» Exercise goal: Look for the line with "Click the Length (长度) input field" in the entries below, then extract that line and all lines after it exactly, with pictures left out.

» Data supplied:
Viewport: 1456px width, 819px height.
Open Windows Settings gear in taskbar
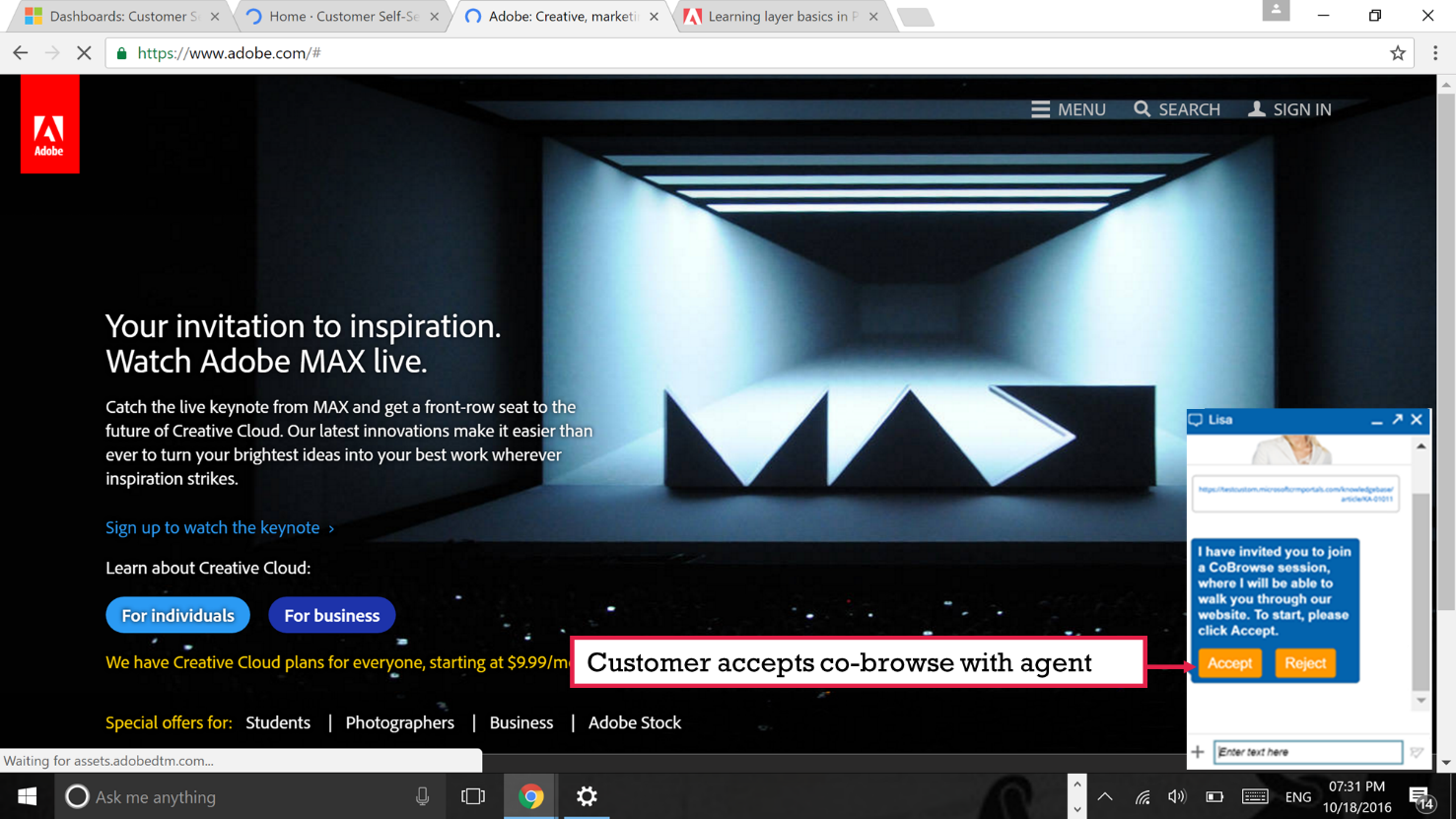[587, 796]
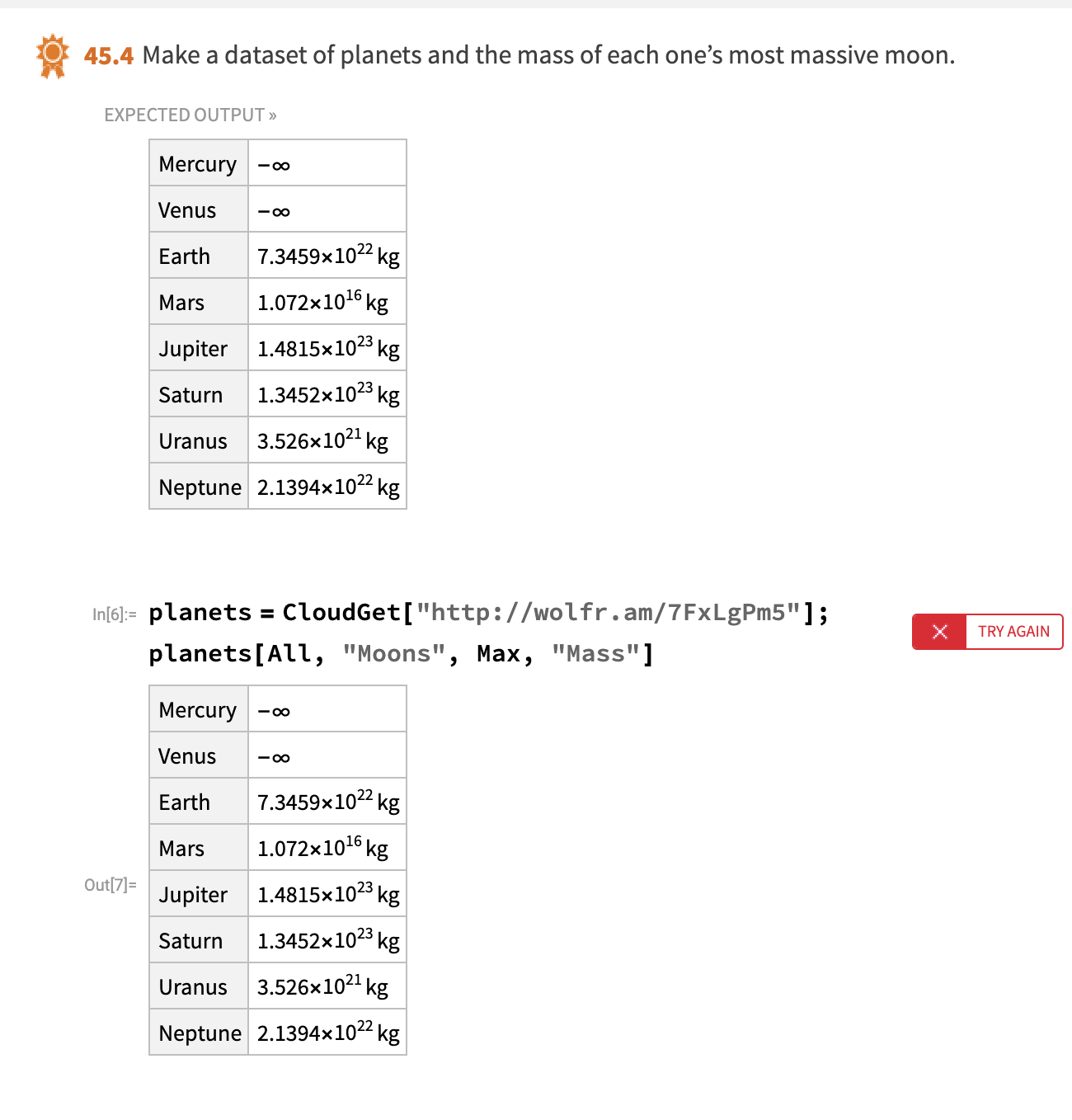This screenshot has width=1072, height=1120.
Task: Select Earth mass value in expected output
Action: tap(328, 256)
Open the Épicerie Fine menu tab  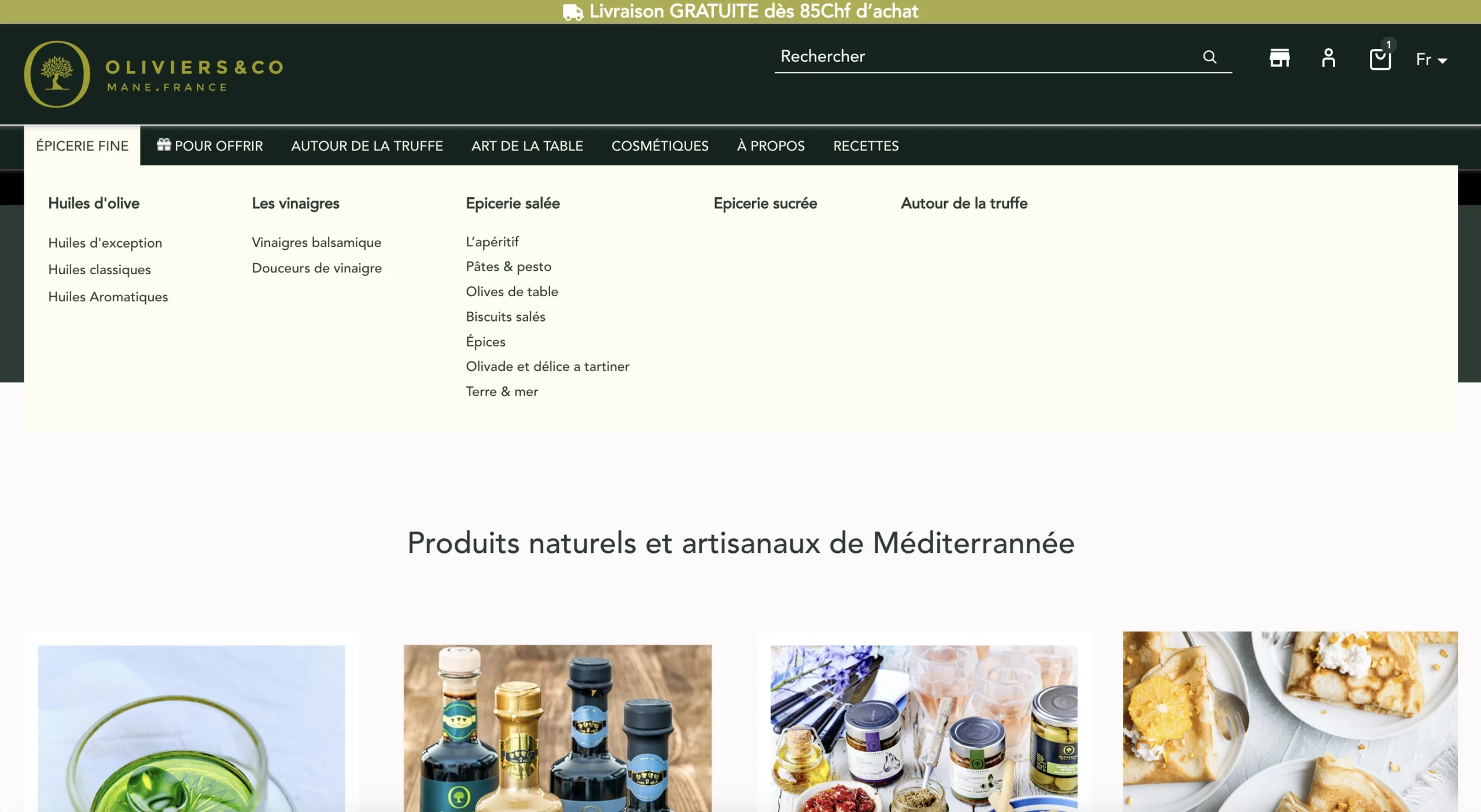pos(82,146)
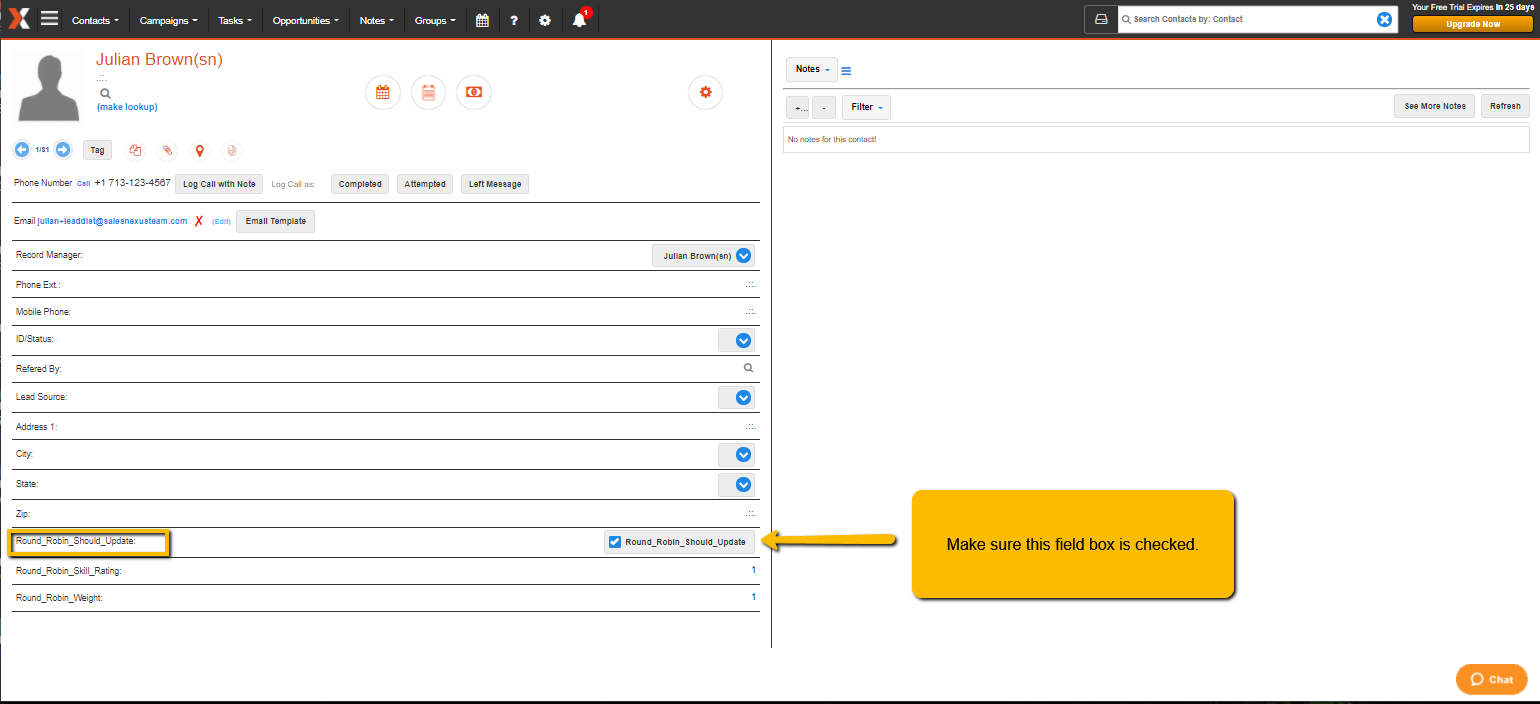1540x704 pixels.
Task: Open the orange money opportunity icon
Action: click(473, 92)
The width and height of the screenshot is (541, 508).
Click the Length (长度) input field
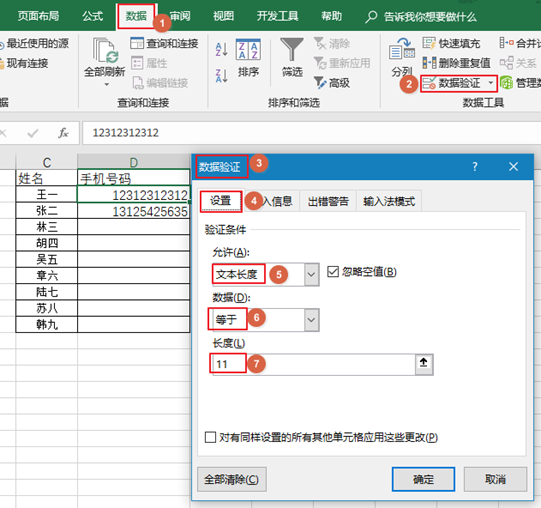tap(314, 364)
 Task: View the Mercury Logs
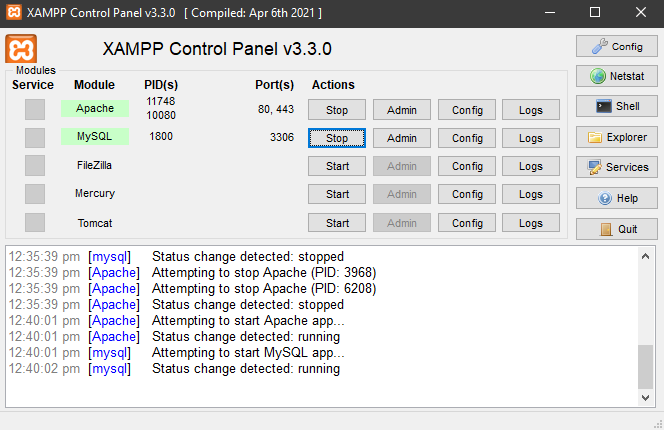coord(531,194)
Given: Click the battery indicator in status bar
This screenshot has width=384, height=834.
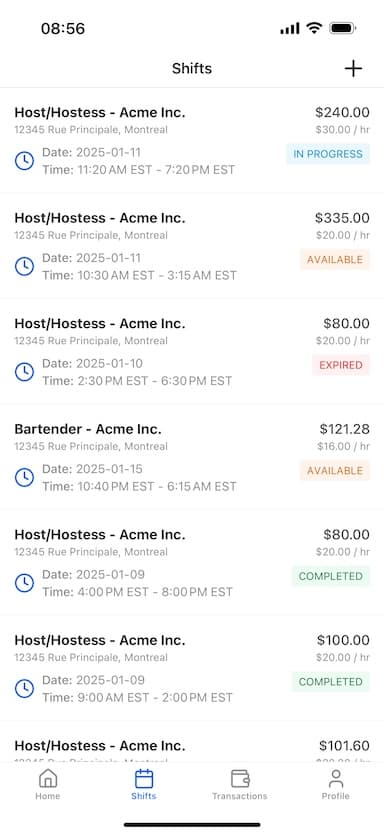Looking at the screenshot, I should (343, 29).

» Exercise result:
Click the Length (长度) input field
tap(314, 364)
 Task: View the Mercury Logs
coord(531,194)
Given: Click the battery indicator in status bar
This screenshot has width=384, height=834.
Looking at the screenshot, I should (343, 29).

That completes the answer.